The program provided technical assistance to help FSRDC develop the customized remote supervision system MARTA, by leveraging the use of simple and open source technologies:
- From September 2019 to September 2020, more than 111,400 surveys on beneficiaries, worksites and community perceptions were collected via MARTA (more than 14 million data points).
- The information collected on beneficiaries from MARTA allowed to build a basic registry of poor and vulnerable individuals (70,600 people), draw the vulnerability profile of beneficiaries, and validate the program’s targeting mechanism.
Finally, although FSRDC had accumulated years of expertise on public works interventions and was accepted by local communities, technical assistance further allowed FSRDC to maximize these assets in the Ebola context by reinforcing its capacity to forge new alliances and set up protocols with public health agencies, humanitarian actors, and peacekeeping forces:
- FSRDC was placed at the forefront of the overall Ebola Integrated Response Plan and formally co-led the “Community Support” pillar of the plan with the UN Office for the Coordination of Humanitarian Affairs (OCHA) and the United Nations Children's Fund (UNICEF).
- FSRDC formally reported on key program indicators and contributed to the 3W mapping (Who does What Where) that was publicly shared on the humanitarian response website and the government’s emergencies portal.
World Bank Group Contribution
The Ebola – Community Engagement in Emergencies program activities were piloted through a $3 million allocation from the Project Preparation Advance of the Second Financing of the DRC Eastern Recovery Project (2020) and a $50 million Contingent Emergency Response Component of the DRC Education project (2015).
Technical assistance to the program, including to FSRDC, its implementing agency, has been funded (total of $1.2 million) by several multi-donor trust funds:
- $700,000 from the State and Peacebuilding Fund
- $300,000 from Rapid Social Response Fund
- $200,000 from the Human Rights Development Trust Fund
- $50,000 from the Early Learning Partnership
The implementation of the program was largely possible through the effective collaboration and partnerships with humanitarian, development, and peacebuilding actors.

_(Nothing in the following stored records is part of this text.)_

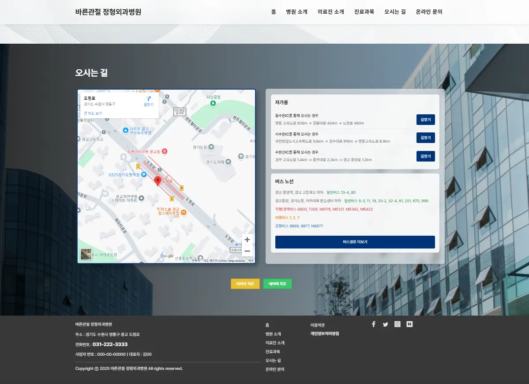Image resolution: width=529 pixels, height=384 pixels.
Task: Open the Facebook icon in the footer
Action: (373, 324)
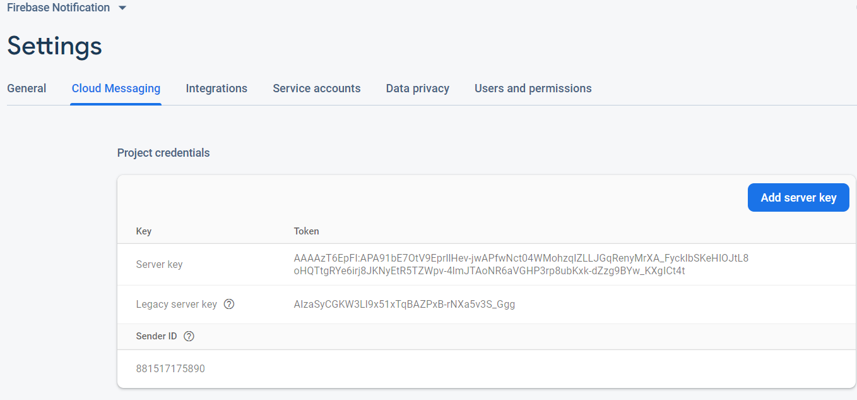The height and width of the screenshot is (400, 857).
Task: Switch to the General tab
Action: (27, 88)
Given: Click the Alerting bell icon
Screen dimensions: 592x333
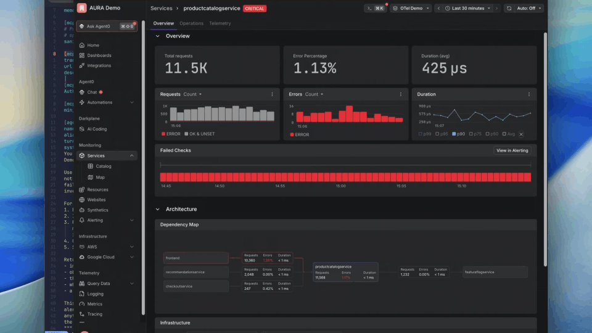Looking at the screenshot, I should click(x=82, y=220).
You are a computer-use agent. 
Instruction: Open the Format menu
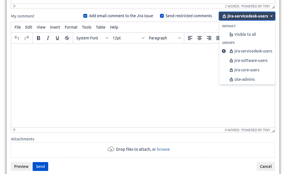coord(71,27)
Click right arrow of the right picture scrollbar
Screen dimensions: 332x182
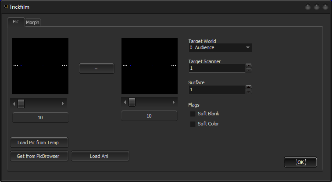(174, 102)
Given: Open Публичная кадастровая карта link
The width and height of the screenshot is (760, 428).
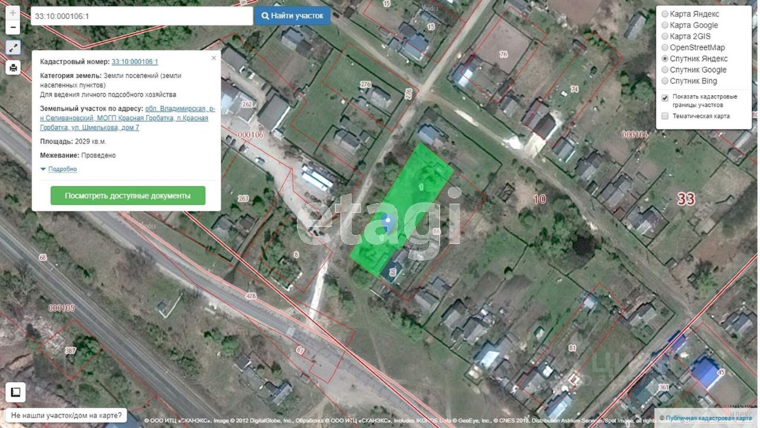Looking at the screenshot, I should [708, 418].
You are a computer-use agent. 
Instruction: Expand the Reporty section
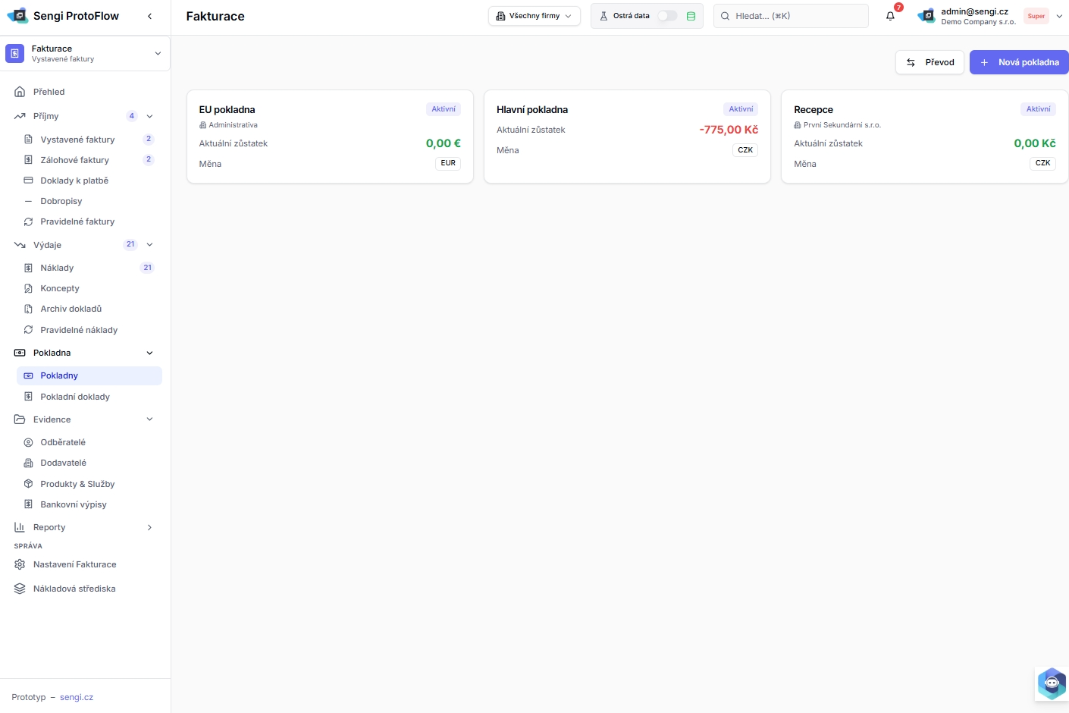149,527
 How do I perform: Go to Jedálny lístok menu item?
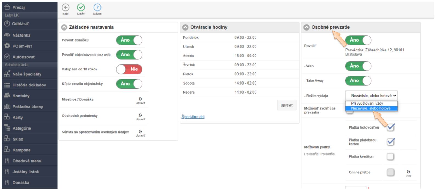point(26,172)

This fostered synergies and ensured alignment in the coordination of activities, including:
- Working with the World Food Programme (WFP), the cash-for-work program rehabilitated or maintained strategic humanitarian road corridors, thus facilitating the access of aid personnel and medical teams to local communities.
- The United Nations Children’s Fund (UNICEF) donated hand-washing kits and thermometers to monitor project beneficiaries on works sites, thus ensuring that public preventive health measures were maintained throughout the program.

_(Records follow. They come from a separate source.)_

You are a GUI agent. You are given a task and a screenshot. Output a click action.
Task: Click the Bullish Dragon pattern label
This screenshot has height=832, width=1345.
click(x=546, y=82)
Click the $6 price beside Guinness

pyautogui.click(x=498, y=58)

- The UN Humanitarian Air Service (UNHAS) facilitated flights for joint World Bank-FSRDC missions to remote communities in hard-to-reach areas.
The innovative approach and partnership model adopted to deliver the program have informed a $445 million additional financing to the Eastern Recovery Project (2020). It will continue to finance public works, while also funding unconditional cash transfers and technical assistance to establish a unified social registry that can be used to reach the poor and vulnerable in any emergency. Furthermore, the registry developed through MARTA has helped actors responding to the COVID-19 crisis quickly and identify beneficiaries, allowing for efficient humanitarian intervention, thus fully aligning with the “protecting Pour and Vulnerable People” pillar of the Framework for World Bank Group COVID-19 Crisis Response.
Like many men and women living in the daily anxiety of conflict and unemployment, struggling to make ends meet, Esther was not as worried about getting infected by Ebola as she was about putting food on the table for her family. When asked about the program, Esther said: “We were told that we would get paid $3 ‘just to sweep’. I cannot adapt to such an activity. $3 are enough for me to get organized, since I did not have a job. Before, I was just trying to ‘get by’ by selling tomatoes.”